The Menlo Security Enterprise Browser turns any browser into a secure enterprise browser. The reality is that replacement browsers such as Island only expand the enterprise attack surface, creating an added burden for IT and security teams. Employees spend 75% of their workday in the browser, yet traditional approaches to browser security are failing. Highly evasive threats are weaving past traditional security tooling. In fact, phishing attacks regularly evade all existing protections. Menlo Security recently released research that examined the changing nature of today’s phishing attacks and discovered a 198% increase in browser-based phishing attacks in the second half of 2023 compared to the first half. If you zero in on attacks classified as evasive, the research team saw a 206% increase. Add this to the fact that ransomware doubled in 2023 to over $1B in payments, and you are face to face with the urgent need of a new approach to browser security.  
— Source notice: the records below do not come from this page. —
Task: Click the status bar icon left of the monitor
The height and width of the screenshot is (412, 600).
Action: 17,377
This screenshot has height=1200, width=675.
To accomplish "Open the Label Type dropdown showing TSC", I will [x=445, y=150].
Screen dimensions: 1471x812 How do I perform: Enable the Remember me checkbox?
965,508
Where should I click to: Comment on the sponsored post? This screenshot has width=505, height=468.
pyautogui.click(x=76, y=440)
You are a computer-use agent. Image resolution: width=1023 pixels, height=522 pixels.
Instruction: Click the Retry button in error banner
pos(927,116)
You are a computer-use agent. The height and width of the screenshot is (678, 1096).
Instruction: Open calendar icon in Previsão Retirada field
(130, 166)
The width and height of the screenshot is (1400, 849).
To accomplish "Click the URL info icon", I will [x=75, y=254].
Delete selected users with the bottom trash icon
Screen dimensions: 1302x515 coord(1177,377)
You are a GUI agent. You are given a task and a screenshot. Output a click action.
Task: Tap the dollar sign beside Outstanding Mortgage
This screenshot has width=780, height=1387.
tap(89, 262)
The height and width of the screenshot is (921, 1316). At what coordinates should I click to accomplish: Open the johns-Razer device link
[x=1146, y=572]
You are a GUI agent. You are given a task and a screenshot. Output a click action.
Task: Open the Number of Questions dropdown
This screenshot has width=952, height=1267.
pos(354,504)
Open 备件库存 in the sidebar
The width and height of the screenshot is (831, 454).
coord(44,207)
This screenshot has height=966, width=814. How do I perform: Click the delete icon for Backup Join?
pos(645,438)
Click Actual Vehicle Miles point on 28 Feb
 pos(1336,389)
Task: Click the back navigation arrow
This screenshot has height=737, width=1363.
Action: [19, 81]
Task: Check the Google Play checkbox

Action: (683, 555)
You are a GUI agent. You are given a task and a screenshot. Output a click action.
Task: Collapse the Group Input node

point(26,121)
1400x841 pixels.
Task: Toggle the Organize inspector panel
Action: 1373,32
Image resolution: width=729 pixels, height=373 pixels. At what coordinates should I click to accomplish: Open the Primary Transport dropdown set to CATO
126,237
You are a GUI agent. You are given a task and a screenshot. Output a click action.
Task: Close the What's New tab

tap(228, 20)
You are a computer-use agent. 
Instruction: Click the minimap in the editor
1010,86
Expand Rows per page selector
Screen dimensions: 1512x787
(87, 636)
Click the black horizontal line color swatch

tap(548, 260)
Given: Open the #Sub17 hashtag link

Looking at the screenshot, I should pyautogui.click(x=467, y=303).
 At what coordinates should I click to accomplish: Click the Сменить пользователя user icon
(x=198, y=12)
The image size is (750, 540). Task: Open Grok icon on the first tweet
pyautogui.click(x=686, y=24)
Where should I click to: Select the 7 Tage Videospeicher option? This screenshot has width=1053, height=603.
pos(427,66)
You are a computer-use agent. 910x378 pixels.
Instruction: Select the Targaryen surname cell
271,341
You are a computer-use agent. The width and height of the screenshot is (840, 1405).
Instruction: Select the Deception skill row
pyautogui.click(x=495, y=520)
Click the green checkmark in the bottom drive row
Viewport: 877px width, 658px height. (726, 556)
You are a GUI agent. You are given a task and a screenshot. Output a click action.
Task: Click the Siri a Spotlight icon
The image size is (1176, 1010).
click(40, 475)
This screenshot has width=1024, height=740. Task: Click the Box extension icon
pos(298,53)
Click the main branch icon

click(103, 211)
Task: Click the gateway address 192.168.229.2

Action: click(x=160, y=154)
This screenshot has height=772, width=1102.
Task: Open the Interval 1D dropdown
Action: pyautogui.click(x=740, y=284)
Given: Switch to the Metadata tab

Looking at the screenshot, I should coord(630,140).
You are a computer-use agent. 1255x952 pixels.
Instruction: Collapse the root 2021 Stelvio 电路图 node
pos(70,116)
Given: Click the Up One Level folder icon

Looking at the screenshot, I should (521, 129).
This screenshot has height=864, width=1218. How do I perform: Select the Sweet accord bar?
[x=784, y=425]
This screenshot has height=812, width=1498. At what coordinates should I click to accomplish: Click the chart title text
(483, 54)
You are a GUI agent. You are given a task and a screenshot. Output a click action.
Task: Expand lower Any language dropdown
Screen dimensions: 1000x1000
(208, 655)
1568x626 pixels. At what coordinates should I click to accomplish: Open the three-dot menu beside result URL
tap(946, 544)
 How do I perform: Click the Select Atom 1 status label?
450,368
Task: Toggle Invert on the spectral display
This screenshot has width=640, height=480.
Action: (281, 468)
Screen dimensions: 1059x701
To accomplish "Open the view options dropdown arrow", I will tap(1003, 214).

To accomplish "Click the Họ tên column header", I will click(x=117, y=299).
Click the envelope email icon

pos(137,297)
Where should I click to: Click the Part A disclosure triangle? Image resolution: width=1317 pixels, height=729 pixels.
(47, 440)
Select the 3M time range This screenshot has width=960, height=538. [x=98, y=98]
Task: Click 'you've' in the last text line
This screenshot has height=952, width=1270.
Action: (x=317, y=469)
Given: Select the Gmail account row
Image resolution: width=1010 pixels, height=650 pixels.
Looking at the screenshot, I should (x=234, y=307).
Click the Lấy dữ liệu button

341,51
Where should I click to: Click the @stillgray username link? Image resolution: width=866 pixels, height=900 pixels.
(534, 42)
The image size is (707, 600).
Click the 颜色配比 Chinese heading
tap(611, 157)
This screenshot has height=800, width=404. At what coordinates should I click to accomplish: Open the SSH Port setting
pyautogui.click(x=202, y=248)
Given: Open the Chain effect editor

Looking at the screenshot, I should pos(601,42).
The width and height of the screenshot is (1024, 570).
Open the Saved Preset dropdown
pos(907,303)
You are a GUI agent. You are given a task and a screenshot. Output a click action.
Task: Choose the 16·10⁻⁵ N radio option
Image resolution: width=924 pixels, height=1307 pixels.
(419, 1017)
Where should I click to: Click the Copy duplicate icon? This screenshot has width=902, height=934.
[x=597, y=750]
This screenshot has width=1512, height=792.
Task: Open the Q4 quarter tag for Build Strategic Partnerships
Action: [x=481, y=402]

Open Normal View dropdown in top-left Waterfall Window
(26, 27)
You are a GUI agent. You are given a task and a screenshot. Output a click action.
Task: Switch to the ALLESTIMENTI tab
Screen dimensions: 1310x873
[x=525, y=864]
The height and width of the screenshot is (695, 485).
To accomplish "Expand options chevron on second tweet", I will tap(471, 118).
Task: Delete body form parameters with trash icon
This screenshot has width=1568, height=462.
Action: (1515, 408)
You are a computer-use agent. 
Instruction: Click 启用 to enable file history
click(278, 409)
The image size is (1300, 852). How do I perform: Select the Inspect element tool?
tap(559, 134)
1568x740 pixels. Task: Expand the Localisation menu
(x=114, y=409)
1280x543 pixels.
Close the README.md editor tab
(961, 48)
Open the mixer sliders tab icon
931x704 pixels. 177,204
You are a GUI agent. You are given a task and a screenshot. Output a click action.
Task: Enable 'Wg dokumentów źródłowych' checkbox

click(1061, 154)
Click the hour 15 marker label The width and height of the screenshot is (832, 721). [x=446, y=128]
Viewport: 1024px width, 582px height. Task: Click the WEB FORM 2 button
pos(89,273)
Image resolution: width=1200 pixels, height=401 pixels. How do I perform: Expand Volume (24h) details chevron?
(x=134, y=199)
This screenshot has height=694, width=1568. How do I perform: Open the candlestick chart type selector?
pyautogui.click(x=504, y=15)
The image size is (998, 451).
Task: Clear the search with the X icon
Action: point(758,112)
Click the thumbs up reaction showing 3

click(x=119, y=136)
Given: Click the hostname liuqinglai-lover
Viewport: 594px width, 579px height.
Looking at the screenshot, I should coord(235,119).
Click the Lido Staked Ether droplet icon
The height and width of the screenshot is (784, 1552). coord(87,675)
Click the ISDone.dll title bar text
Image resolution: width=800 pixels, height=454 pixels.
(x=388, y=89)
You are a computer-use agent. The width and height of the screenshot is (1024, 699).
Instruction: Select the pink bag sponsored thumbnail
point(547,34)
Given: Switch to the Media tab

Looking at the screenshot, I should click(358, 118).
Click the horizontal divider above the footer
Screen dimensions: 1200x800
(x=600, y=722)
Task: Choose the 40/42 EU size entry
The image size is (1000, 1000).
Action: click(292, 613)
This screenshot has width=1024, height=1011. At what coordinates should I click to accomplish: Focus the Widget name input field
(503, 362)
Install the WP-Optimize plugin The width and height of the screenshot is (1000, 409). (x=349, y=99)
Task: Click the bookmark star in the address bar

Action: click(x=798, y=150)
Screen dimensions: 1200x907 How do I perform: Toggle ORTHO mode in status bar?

The Menlo Security Enterprise Browser solution is the industry’s first cloud-delivered secure enterprise browser to finally stop these attacks, once and for all. The solution adds the local browser into a layered security architecture by managing it with a curated security policy, leveraging it for zero-trust application access, and creating a digital twin of the browser in the cloud to eliminate threats. 

With the introduction of the Menlo Security Browser Posture Manager, what specific gaps in browser policy management are you aiming to fill, and how does this tool automate the process for enterprises?   

During 2023, 175 CVEs classified as high or critical were issued and over 125 new features were added to Chromium, the open-source web browser project that underpins both Google Chrome and Microsoft Edge. Most enterprises neglect browser policy management, because of the time and effort needed to update thousands of settings every two to four weeks. The burden required to track configuration settings and feature additions and the lack of automated tooling has left a significant security gap within these enterprises. Menlo Security Browser Posture Manager automates the process and enables administrators to define policies for browsers and deploy them instantly. Menlo Security Browser Posture Manager works with Microsoft InTune to set browser policies and enables compliance with CIS Benchmarks for browsers. In essence, Posture Manager provides easy browser configuration assessment and instant attack surface analysis. 

 Can you provide more details on how this solution simplifies the adoption of a unified zero-trust access model for both managed and unmanaged systems? 

Enterprises large and small benefit from risk reductions that facilitate more efficient work. Our goal is to avoid forcing our customers – which include nearly 1,000 global enterprises and leading government organizations, including the U.S. Department of Defense – to embrace an entire new browser. The new solution makes zero-trust access easy even on unmanaged desktops and devices through the Menlo Browser Extension and Menlo Security Client, two of the four new innovations being introduced with the launch of the Menlo Security Enterprise Browser solution. The Menlo Browser Extension, which allows users to keep the browser they love, supports unmanaged devices and adds a self-service deployment option. It empowers hybrid workers, contractors, and BYOD workers to do business. The Menlo Security Client, an optional component, enables cloud-based access to legacy applications, going beyond web applications for users that need support for SSH and RDP. 

How does the Menlo Secure Enterprise Browser solution compare to traditional VDI systems in terms of cost-effectiveness, user experience, and overall security, especially for unmanaged users and devices? 

In stark contrast to legacy VDI systems, the Menlo Security solution delivers modern secure remote access for unmanaged users and devices. It supports safe browsing, web filtering, isolated cloud browsing, exploit protection, and zero-trust access without frustrating end users and is significantly more cost effective than VDI, network infrastructure-based, or replacement browser approaches that are offered by other players in the market. Menlo accelerates governance over privileged access while moving past these legacy approaches.

The Menlo Enterprise Browser solution provides unparalleled protection against even the most advanced and evasive threats, no matter what browser users choose. Menlo’s philosophy is that traditional security approaches have run their course and are not up to speed with the evasive threats of today and tomorrow, and that’s what led to the launch of this new solution.